In ragione di ciò, l’articolo 4 della legge in commento – rubricato “Accesso alle procedure concorsuali, al lavoro e alla formazione professionale” – non si limita a estendere il novero di applicabilità del neoistituito diritto all’oblio oncologico anche all’ambito lavorativo e alle eventuali discriminazioni che il lavoratore, guarito da una malattia tumorale, potrebbe subire sul luogo di lavoro, ma dichiara l’intento di introdurre misure volte a garantire uguaglianza di opportunità nell’inserimento e nella permanenza al lavoro.

Fin dalla sua approvazione alla Camera, Giovanni Costantino era intervenuto sulle pagine di Quotidiano Sanità per sottolineare la possibilità della legge sull’oblio oncologico di giungere a una risoluzione definitiva delle discriminazioni indirette di cui possono essere destinatari i lavoratori guariti, che si concretizzano, ad esempio, in progressivi demansionamenti o forme di mobbing strategico.

Il Legislatore della novella in commento ha dunque correttamente individuato la necessità di assicurare ai lavoratori guariti, non soltanto il diritto di dimenticare, ma soprattutto il diritto di vedersi riconosciuta uguaglianza di opportunità nell’inserimento e nella permanenza al lavoro, in ossequio al principio di uguaglianza formale e sostanziale sancito dall’art. 3 della Costituzione.

In proposito, si segnala la sentenza n. 168/2023 della Corte d’Appello di Napoli che ha confermato l’illegittimità di un licenziamento intimato a un lavoratore con disabilità per superamento del periodo di comporto, rilevando come il lavoratore guarito possa essere maggiormente esposto al rischio di ammalarsi a causa delle sue patologie invalidanti.

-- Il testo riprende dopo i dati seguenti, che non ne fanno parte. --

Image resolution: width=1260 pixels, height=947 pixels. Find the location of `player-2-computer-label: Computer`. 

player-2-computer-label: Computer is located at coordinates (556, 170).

In particolare, il Giudice ha ritenuto che applicare indistintamente la disciplina del licenziamento per superamento del periodo di comporto ai lavoratori affetti da patologie transitorie e ai lavoratori divenuti, nel corso del rapporto di lavoro, disabili gravi a causa di malattie croniche e invalidanti (quali quelle oncologiche o richiedenti terapie salvavita o a esse assimilabili), costituisca una forma di discriminazione indiretta.

Già la Corte di Giustizia, con la sentenza C270/16 del 18.01.2018, “facendo proprio il principio secondo cui un lavoratore disabile viene ad essere, in via generale, maggiormente esposto al rischio di ammalarsi per le sue patologie invalidanti rispetto ad un lavoratore non disabile – ha ritenuto che, trattando in modo generalizzato le assenze intermittenti dal lavoro dei dipendenti, si creava disparità di trattamento sostanziale e si finiva per assimilare una patologia legata ad una disabilità alla nozione generale di malattia” (cfr. sentenza n.168/2023).

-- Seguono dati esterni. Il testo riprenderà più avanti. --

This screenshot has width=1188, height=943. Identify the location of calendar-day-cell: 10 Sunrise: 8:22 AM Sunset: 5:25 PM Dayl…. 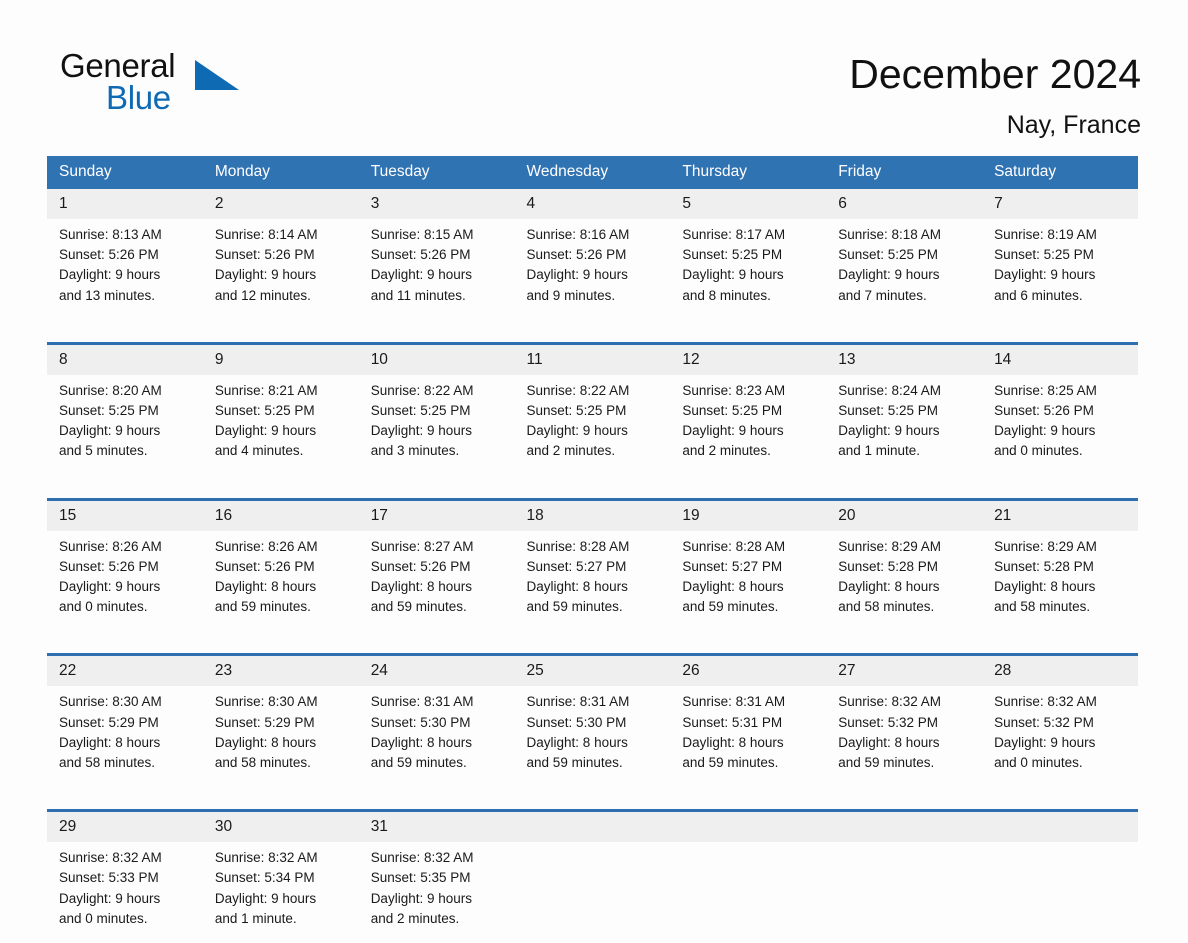
(436, 408).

Per la Corte di Cassazione, inoltre, si ha discriminazione indiretta quando una previsione, criterio o pratica apparentemente neutri svantaggino il 100% delle persone aventi un tratto socialmente saliente (Cass. sentenza 8 maggio 2017, n. 11166).

Le disposizioni contenute nella legge impedirebbero, dunque, non soltanto la discriminazione del lavoratore in quanto “guarito”, ma consentirebbero anche di arginare situazioni di particolare svantaggio, che possono verificarsi attraverso pratiche indirette, che avviliscono la posizione lavorativa ricoperta. In particolare, la legge demanda al Ministro del lavoro e delle politiche sociali (di concerto con il Ministro della salute e sentite le organizzazioni di pazienti oncologici) l’adozione di un decreto per la promozione di specifiche politiche attive in grado di assicurare, a ogni persona che sia stata affetta da una patologia oncologica, uguaglianza di opportunità nell’inserimento e nella permanenza al lavoro, nonché nella riqualificazione dei percorsi di carriera e retributivi.

Un provvedimento importante che si auspica possa consentire ai lavoratori guariti di tornare a vivere con dignità, svolgendo serenamente il proprio lavoro, e senza dover attendere dieci lunghi anni.